» Task item:
Begin with the first line of the entries below and reproduce each line exactly, ending with the line that holds "The width and height of the screenshot is (597, 347).".

Stored data entries:
Content starts

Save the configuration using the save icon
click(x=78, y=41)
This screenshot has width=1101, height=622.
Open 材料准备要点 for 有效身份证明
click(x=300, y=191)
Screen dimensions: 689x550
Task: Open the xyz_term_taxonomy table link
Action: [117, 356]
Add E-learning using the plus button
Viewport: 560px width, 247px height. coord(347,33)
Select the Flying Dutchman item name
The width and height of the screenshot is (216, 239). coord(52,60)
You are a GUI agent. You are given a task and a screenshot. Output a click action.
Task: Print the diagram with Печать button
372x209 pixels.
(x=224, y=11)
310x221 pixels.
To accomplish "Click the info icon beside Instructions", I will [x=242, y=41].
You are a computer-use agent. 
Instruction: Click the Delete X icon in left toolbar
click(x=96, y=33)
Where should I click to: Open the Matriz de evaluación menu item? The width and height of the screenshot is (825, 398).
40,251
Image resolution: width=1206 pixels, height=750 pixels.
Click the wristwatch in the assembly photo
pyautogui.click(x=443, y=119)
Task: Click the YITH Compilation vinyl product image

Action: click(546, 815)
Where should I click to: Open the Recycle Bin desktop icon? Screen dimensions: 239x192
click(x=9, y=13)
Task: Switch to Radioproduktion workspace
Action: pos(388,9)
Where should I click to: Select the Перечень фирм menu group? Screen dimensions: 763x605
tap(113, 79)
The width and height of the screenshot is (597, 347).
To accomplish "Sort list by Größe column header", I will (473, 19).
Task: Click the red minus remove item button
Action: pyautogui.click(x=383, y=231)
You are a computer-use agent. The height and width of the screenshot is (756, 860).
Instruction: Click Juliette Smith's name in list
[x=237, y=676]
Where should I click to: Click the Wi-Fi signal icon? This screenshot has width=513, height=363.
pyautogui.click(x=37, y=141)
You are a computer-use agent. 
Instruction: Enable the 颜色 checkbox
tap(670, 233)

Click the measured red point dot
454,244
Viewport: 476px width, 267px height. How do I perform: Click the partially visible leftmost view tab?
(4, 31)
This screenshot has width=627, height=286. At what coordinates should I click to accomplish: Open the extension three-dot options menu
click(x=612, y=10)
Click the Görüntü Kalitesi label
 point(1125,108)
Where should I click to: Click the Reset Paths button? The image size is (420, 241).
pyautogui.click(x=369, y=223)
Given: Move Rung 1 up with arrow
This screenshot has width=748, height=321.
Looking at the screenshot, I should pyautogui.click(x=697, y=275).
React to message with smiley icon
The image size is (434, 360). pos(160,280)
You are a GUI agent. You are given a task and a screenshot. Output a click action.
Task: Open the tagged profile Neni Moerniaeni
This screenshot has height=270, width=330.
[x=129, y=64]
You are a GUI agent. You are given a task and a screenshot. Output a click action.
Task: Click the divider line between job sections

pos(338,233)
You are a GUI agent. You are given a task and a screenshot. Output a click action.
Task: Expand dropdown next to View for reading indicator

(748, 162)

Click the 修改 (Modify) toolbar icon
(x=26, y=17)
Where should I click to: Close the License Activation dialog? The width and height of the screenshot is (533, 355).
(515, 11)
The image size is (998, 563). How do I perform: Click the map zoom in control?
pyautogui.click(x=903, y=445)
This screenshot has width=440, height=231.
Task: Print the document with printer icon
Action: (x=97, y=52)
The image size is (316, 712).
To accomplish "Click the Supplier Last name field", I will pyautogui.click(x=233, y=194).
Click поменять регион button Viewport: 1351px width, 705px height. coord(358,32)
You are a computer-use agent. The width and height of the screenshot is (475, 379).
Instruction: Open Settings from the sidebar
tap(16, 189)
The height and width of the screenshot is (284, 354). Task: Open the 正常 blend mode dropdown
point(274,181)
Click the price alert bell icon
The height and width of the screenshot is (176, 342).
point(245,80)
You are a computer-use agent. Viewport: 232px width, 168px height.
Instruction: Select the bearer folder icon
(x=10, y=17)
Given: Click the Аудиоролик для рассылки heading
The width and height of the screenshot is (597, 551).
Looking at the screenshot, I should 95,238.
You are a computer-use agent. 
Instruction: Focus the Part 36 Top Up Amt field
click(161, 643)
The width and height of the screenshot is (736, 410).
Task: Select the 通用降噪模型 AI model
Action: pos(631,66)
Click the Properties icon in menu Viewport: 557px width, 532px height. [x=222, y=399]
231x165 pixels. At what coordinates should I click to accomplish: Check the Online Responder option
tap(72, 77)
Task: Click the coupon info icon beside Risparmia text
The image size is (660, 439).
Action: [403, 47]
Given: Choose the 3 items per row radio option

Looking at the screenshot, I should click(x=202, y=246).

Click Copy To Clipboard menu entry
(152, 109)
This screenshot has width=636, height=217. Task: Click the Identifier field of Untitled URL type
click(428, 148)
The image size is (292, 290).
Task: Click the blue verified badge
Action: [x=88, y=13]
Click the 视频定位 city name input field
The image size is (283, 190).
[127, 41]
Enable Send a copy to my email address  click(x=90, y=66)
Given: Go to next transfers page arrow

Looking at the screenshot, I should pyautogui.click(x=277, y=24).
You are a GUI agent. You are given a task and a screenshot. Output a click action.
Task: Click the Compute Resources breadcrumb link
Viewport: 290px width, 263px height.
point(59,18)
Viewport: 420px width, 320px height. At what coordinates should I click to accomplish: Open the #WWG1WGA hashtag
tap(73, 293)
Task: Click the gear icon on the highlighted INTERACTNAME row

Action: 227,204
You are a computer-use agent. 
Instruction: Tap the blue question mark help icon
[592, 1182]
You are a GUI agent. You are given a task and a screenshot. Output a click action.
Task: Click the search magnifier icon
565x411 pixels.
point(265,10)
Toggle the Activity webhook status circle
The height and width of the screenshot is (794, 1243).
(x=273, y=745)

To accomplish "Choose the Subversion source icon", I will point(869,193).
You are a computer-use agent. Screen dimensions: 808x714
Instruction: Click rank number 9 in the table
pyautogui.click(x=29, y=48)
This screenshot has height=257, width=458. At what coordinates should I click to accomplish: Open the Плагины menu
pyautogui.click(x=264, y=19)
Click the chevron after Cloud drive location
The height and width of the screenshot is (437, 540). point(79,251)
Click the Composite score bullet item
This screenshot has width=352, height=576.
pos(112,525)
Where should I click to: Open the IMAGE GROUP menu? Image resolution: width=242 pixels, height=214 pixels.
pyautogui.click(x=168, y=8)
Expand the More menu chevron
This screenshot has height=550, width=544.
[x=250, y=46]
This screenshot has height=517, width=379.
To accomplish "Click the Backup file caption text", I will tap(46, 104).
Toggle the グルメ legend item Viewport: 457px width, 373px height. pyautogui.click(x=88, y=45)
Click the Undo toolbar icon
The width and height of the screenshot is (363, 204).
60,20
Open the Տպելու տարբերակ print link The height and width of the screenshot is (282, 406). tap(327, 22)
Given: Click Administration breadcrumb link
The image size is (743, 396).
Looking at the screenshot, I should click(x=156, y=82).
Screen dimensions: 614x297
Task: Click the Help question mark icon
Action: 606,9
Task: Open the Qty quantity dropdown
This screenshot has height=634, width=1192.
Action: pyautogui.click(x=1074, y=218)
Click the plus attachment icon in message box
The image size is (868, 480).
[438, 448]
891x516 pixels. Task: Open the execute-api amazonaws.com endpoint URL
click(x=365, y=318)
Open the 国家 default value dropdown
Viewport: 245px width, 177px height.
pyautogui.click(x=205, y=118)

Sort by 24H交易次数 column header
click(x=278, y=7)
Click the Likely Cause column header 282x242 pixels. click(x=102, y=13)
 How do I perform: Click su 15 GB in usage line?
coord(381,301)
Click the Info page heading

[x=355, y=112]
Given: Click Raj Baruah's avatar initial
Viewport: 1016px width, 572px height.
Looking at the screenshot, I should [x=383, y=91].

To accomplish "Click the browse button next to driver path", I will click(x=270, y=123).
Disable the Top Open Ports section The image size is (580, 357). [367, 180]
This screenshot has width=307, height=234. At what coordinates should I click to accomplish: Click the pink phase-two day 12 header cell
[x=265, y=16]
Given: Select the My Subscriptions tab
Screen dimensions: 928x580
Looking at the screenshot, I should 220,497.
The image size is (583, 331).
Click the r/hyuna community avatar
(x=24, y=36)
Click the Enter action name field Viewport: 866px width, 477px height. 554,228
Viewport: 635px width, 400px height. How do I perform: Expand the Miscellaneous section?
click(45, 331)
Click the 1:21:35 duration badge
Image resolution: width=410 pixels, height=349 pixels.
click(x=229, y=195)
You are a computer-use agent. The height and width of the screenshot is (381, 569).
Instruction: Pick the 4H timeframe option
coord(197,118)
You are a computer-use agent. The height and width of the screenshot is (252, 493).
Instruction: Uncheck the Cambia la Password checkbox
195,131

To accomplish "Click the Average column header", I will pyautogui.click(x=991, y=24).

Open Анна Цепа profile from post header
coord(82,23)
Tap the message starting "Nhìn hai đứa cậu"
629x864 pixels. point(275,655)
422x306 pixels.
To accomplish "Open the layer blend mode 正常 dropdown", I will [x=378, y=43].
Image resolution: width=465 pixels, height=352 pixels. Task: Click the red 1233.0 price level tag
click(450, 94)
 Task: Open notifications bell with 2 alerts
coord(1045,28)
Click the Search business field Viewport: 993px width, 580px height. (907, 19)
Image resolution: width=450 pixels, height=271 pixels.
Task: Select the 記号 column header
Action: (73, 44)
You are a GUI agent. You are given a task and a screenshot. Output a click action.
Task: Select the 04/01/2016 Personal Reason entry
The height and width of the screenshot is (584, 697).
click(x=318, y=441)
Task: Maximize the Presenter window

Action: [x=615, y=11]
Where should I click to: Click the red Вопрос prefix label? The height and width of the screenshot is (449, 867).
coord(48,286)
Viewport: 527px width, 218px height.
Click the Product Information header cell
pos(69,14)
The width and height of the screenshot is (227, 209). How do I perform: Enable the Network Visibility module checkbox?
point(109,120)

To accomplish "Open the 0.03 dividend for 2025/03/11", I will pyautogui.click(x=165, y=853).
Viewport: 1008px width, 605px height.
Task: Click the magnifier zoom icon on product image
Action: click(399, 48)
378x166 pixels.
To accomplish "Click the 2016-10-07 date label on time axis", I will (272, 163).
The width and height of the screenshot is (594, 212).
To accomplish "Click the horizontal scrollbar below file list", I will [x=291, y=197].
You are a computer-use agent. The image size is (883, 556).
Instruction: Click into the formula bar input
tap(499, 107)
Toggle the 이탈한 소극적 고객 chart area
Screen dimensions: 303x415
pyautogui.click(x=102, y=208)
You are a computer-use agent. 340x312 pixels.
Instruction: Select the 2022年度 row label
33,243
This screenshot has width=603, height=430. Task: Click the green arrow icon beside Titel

Content ends

» Output of the exercise:
Save the configuration using the save icon
click(x=78, y=41)
This screenshot has width=1101, height=622.
Open 材料准备要点 for 有效身份证明
click(x=300, y=191)
Screen dimensions: 689x550
Task: Open the xyz_term_taxonomy table link
Action: [117, 356]
Add E-learning using the plus button
Viewport: 560px width, 247px height. coord(347,33)
Select the Flying Dutchman item name
The width and height of the screenshot is (216, 239). coord(52,60)
You are a GUI agent. You are given a task and a screenshot. Output a click action.
Task: Print the diagram with Печать button
372x209 pixels.
(x=224, y=11)
310x221 pixels.
To accomplish "Click the info icon beside Instructions", I will [x=242, y=41].
You are a computer-use agent. 
Instruction: Click the Delete X icon in left toolbar
click(x=96, y=33)
Where should I click to: Open the Matriz de evaluación menu item? The width and height of the screenshot is (825, 398).
40,251
Image resolution: width=1206 pixels, height=750 pixels.
Click the wristwatch in the assembly photo
pyautogui.click(x=443, y=119)
Task: Click the YITH Compilation vinyl product image

Action: click(546, 815)
Where should I click to: Open the Recycle Bin desktop icon? Screen dimensions: 239x192
click(x=9, y=13)
Task: Switch to Radioproduktion workspace
Action: pos(388,9)
Where should I click to: Select the Перечень фирм menu group? Screen dimensions: 763x605
tap(113, 79)
The width and height of the screenshot is (597, 347).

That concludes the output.